I could be totally wrong here, but as I understand it, C++ doesn't really have a native "pointer to member function" type. I know you can do tricks with Boost and mem_fun etc. But why did the designers of C++ decide not to have a 64-bit pointer containing a pointer to the function and a pointer to the object, for example?
What I mean specifically is a pointer to a member function of a particular object of unknown type. I.E. something you can use for a callback. This would be a type which contains two values. The first value being a pointer to the function, and the second value being a pointer to the specific instance of the object.
What I do not mean is a pointer to a general member function of a class. E.G.
int (Fred::*)(char,float)
It would have been so useful and made my life easier.
Hugo
@RocketMagnet - This is in response to your other question, the one which was labeled a duplicate. I'm answering that question, not this one.
In general, C++ pointer to member functions can't portably be cast across the class hierarchy. That said you can often get away with it. For instance:
#include <iostream>
using std::cout;
class A { public: int x; };
class B { public: int y; };
class C : public B, public A { public: void foo(){ cout << "a.x == " << x << "\n";}};
int main() {
typedef void (A::*pmf_t)();
C c; c.x = 42; c.y = -1;
pmf_t mf = static_cast<pmf_t>(&C::foo);
(c.*mf)();
}
Compile this code, and the compiler rightly complains:
$ cl /EHsc /Zi /nologo pmf.cpp
pmf.cpp
pmf.cpp(15) : warning C4407: cast between different pointer to member representations, compiler may generate incorrect code
$
So to answer "why doesn't C++ have a pointer-to-member-function-on-void-class?" is that this imaginary base-class-of-everything has no members, so there's no value you could safely assign to it! "void (C::)()" and "void (void::)()" are mutually incompatible types.
Now, I bet you're thinking "wait, i've cast member-function-pointers just fine before!" Yes, you may have, using reinterpret_cast and single inheritance. This is in the same category of other reinterpret casts:
#include <iostream>
using std::cout;
class A { public: int x; };
class B { public: int y; };
class C : public B, public A { public: void foo(){ cout << "a.x == " << x << "\n";}};
class D { public: int z; };
int main() {
C c; c.x = 42; c.y = -1;
// this will print -1
D& d = reinterpret_cast<D&>(c);
cout << "d.z == " << d.z << "\n";
}
So if void (void::*)()
did exist, but there is nothing you could safely/portably assign to it.

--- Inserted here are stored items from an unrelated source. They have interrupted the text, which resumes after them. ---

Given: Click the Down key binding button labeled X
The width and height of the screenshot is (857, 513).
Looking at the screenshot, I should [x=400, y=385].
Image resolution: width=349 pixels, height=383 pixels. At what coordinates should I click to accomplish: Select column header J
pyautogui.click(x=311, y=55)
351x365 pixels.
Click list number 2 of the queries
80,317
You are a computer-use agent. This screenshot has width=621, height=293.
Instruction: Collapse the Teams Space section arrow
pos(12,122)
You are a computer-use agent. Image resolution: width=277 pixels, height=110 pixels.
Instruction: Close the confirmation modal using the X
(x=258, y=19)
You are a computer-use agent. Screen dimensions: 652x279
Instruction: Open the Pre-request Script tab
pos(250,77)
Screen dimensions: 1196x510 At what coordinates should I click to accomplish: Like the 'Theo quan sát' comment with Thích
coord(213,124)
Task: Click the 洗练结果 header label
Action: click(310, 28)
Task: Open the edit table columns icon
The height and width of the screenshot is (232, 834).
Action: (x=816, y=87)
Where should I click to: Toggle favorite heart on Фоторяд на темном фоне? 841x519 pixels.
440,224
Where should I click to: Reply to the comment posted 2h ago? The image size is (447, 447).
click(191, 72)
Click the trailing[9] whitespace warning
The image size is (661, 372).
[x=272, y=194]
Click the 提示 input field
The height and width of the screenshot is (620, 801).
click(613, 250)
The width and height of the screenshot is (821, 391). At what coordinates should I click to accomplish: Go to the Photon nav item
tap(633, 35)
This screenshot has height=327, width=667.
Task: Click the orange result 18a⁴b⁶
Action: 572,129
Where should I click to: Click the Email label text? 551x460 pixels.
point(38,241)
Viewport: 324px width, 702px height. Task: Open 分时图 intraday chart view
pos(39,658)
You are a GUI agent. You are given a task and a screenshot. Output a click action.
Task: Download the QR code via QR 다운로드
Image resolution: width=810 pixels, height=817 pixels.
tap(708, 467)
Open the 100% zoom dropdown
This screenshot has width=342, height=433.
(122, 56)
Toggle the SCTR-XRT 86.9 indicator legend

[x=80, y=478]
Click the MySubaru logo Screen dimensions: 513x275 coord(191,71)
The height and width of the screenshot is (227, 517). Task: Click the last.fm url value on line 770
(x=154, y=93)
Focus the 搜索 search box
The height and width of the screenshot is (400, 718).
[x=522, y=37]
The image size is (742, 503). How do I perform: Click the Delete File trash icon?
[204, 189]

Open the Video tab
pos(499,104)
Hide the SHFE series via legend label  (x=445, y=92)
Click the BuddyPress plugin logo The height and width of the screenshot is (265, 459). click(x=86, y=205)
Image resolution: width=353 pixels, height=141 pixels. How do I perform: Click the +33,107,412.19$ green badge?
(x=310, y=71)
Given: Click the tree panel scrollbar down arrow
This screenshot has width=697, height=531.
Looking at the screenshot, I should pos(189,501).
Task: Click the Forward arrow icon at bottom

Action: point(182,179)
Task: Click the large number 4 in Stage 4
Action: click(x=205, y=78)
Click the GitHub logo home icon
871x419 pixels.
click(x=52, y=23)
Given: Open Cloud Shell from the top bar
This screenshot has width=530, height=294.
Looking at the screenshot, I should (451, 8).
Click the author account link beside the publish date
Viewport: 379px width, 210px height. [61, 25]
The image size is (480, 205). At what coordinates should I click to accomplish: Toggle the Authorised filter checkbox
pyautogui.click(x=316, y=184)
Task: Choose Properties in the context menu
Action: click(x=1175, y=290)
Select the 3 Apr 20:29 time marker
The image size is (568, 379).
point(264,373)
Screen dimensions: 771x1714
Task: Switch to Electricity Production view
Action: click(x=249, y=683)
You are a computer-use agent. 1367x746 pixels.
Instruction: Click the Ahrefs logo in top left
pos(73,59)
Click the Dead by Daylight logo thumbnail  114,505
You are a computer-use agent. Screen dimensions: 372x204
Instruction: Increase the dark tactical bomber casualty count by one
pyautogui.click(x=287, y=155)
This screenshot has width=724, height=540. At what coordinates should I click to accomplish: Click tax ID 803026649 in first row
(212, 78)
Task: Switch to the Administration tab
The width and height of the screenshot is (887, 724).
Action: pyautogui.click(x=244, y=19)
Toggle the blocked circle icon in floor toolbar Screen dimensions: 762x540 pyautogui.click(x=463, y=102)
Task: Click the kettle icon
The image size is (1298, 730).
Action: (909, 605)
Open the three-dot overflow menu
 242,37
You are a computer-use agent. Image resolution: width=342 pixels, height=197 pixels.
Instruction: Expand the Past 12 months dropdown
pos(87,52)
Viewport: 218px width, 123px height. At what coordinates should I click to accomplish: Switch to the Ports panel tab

Traditionally, you use functions of signature void (*)(void*)
anywhere you'd thing of using void (void::*)()
, because while member-function-pointers don't cast well up and down the inheritance heirarchy, void pointers do cast well. Instead:
#include <iostream>
using std::cout;
class A { public: int x; };
class B { public: int y; };
class C : public B, public A { public: void foo(){ cout << "a.x == " << x << "\n";}};
void do_foo(void* ptrToC){
C* c = static_cast<C*>(ptrToC);
c->foo();
}
int main() {
typedef void (*pf_t)(void*);
C c; c.x = 42; c.y = -1;
pf_t f = do_foo;
f(&c);
}
So to your question. Why doesn't C++ support this sort of casting. Pointer-to-member-function types already have to deal with virtual vs non-virtual base classes, and virtual vs non-virtual member functions, all in the same type, inflating them to 4*sizeof(void*) on some platforms. I think because it would further complicate the implementation of pointer-to-member-function, and raw function pointers already solve this problem so well.
Like others have commented, C++ gives library writers enough tools to get this done, and then 'normal' programmers like you and me should use those libraries instead of sweating these details.
EDIT: marked community wiki. Please only edit to include relevant references to the C++ standard, and add in italic. (esp. add references to standard where my understanding was wrong! ^_^ )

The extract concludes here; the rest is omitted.